You come around the back of the mountain and meet back up to the road to retrace for a few miles until breaking off for the final stretch. I thought it was going to be pretty neutral and I was wrong there is a very big hill instore for you after crossing the sandy arroyos, it was not fun. I hit my wall at about mile twenty and was not feeling the joy, ha-ha. While I was contemplating how to quite with honor I just kept hiking until I was at mile twenty-two. One of the nice things is the race is well supported with eleven water stations with oranges and bananas and Gatorade. My hydration plan was one cup water and on cup Gatorade at every stop plus a full canteen refill to have between water points that were like every two miles. The extra canteen was really worth it and I stayed hydrated the whole time. The aid stations where awesome with medical support and plenty of space to rest and change your socks. If you have ever been in the military you know that changing your socks, water and Motrin are the key elements in success.
I would say when I finally came down the second hill I was really feeling it but when it finally flattened out it was a welcome relief. It was a bit of a slog for me, but I was smelling the barn and got a second wind. My plan was to take it slow and listen to my body which worked well but on the final mile I realized I was making pretty good time still and ended up pushing it to get in under ten hours. Getting down the final stretch was a welcome relive and I felt like I sprinted across the finish line (in all actuality I seriously doubt it looked that fast ha-ha).

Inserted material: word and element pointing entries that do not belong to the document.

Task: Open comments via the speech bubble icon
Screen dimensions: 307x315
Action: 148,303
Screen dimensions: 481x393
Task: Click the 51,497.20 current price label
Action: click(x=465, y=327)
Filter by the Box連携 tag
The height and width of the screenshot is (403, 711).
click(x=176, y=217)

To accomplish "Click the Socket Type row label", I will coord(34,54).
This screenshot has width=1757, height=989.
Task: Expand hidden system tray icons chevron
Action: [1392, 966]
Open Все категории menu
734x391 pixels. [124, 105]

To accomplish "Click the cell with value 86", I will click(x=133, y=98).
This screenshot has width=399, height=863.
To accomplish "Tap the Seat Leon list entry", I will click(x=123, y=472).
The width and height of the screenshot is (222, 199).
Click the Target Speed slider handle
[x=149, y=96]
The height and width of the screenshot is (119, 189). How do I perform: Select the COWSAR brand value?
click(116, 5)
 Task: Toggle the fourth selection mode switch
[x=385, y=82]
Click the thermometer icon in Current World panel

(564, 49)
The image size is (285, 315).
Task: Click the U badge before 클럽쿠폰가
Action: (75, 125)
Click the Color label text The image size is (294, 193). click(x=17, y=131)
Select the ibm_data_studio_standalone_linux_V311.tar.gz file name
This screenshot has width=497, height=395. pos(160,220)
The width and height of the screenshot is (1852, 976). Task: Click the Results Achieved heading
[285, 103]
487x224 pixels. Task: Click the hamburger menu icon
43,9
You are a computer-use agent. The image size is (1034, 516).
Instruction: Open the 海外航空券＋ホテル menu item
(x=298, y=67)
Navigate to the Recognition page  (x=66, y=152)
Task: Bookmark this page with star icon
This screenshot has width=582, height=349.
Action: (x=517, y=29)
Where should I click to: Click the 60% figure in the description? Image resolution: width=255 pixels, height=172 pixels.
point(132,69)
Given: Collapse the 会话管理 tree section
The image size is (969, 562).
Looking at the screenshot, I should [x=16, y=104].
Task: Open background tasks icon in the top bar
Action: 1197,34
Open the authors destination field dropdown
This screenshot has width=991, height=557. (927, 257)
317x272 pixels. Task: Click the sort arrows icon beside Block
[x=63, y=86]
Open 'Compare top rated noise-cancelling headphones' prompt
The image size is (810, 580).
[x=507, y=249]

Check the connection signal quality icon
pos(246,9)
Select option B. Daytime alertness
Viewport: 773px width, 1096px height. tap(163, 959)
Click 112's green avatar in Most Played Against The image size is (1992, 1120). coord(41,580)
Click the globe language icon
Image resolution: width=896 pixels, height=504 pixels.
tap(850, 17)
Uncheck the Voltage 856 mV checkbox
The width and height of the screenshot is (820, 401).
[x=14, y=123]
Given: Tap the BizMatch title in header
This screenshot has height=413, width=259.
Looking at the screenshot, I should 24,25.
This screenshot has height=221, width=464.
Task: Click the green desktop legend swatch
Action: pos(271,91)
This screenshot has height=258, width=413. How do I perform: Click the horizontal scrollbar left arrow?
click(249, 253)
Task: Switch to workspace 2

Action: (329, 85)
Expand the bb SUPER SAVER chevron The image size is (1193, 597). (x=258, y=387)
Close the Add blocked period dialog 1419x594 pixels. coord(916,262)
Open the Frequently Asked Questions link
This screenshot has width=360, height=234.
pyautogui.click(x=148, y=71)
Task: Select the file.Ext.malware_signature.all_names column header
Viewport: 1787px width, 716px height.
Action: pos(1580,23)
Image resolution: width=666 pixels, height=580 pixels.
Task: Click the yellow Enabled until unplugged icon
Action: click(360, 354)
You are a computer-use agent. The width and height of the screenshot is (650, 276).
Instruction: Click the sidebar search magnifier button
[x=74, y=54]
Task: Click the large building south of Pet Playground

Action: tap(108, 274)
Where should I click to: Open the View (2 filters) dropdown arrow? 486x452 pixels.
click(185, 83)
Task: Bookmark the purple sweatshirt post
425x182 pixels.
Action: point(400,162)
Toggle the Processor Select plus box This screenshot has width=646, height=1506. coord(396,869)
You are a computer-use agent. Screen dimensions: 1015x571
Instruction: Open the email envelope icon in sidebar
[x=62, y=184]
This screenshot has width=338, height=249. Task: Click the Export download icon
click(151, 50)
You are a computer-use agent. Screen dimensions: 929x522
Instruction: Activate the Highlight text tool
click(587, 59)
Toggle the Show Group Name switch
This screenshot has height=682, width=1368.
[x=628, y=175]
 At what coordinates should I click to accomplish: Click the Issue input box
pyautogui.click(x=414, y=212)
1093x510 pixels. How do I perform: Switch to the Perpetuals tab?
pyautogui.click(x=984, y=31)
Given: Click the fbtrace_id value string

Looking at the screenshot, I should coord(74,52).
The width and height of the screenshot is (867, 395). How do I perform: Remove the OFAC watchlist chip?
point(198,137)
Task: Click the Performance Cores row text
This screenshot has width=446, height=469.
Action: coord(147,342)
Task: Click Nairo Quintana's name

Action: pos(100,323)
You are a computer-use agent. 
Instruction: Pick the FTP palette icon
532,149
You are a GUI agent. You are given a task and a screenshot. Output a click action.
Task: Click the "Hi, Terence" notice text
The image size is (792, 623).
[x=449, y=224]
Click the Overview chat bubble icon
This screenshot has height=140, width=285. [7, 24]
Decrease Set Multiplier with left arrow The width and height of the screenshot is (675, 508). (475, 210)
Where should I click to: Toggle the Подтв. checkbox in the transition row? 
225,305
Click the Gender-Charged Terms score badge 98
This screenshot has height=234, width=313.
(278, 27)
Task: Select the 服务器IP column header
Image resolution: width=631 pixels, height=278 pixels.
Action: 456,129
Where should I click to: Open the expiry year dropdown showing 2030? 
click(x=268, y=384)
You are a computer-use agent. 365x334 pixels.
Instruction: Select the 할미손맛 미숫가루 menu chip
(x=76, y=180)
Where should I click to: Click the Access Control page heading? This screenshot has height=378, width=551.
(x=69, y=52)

Taking my pack off was absolutely amazing when I went to weigh it for the final verification that also when I found out it was at forty pounds. One of the really cool things about the race was the option to use nonperishable food for the weight so we were able to drop it off at a table for the local food banks. I came across after five pm and the awards ceremony was at three, so it was a lot of people relaxing after the race with food and a well-deserved beer.
The Bataan Memorial Death March lives up to it’s saying of being “more than a marathon”. I really enjoyed this opportunity and can’t wait to do it again. If you ever get a chance to do it, I highly suggest it!